* **Task to complete**:
Swap every "icon" in the listing below for "button", leaving all other text intact, and output the full listing.

— START OF Record extracts —

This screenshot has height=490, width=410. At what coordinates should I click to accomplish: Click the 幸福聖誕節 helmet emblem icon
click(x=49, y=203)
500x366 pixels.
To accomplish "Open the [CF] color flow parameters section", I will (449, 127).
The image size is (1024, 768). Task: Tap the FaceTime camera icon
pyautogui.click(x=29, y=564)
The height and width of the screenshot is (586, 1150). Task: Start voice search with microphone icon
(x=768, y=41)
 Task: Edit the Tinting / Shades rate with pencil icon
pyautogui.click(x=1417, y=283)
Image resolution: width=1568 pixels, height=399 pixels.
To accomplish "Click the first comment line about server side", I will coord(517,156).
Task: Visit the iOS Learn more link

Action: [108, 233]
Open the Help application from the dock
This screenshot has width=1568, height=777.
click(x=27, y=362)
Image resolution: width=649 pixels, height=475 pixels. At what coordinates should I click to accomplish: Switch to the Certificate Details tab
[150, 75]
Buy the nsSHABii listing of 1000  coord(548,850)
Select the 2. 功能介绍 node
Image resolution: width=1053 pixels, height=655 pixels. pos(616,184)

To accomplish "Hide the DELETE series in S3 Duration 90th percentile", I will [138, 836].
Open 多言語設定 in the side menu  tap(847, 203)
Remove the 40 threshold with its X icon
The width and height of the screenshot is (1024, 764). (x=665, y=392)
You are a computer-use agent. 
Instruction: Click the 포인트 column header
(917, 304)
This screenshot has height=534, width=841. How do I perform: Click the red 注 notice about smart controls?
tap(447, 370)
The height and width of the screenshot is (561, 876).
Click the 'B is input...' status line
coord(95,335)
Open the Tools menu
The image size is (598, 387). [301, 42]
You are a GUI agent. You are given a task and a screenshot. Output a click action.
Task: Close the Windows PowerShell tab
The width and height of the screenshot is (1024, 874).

— END OF Record extracts —

* **Exercise solution**:
This screenshot has height=490, width=410. At what coordinates should I click to accomplish: Click the 幸福聖誕節 helmet emblem button
click(x=49, y=203)
500x366 pixels.
To accomplish "Open the [CF] color flow parameters section", I will (449, 127).
The image size is (1024, 768). Task: Tap the FaceTime camera button
pyautogui.click(x=29, y=564)
The height and width of the screenshot is (586, 1150). Task: Start voice search with microphone button
(x=768, y=41)
 Task: Edit the Tinting / Shades rate with pencil button
pyautogui.click(x=1417, y=283)
Image resolution: width=1568 pixels, height=399 pixels.
To accomplish "Click the first comment line about server side", I will coord(517,156).
Task: Visit the iOS Learn more link

Action: [108, 233]
Open the Help application from the dock
This screenshot has width=1568, height=777.
click(x=27, y=362)
Image resolution: width=649 pixels, height=475 pixels. At what coordinates should I click to accomplish: Switch to the Certificate Details tab
[150, 75]
Buy the nsSHABii listing of 1000  coord(548,850)
Select the 2. 功能介绍 node
Image resolution: width=1053 pixels, height=655 pixels. pos(616,184)

To accomplish "Hide the DELETE series in S3 Duration 90th percentile", I will [138, 836].
Open 多言語設定 in the side menu  tap(847, 203)
Remove the 40 threshold with its X button
The width and height of the screenshot is (1024, 764). (x=665, y=392)
You are a computer-use agent. 
Instruction: Click the 포인트 column header
(917, 304)
This screenshot has height=534, width=841. How do I perform: Click the red 注 notice about smart controls?
tap(447, 370)
The height and width of the screenshot is (561, 876).
Click the 'B is input...' status line
coord(95,335)
Open the Tools menu
The image size is (598, 387). [301, 42]
You are a GUI agent. You are given a task and a screenshot. Output a click action.
Task: Close the Windows PowerShell tab
The width and height of the screenshot is (1024, 874).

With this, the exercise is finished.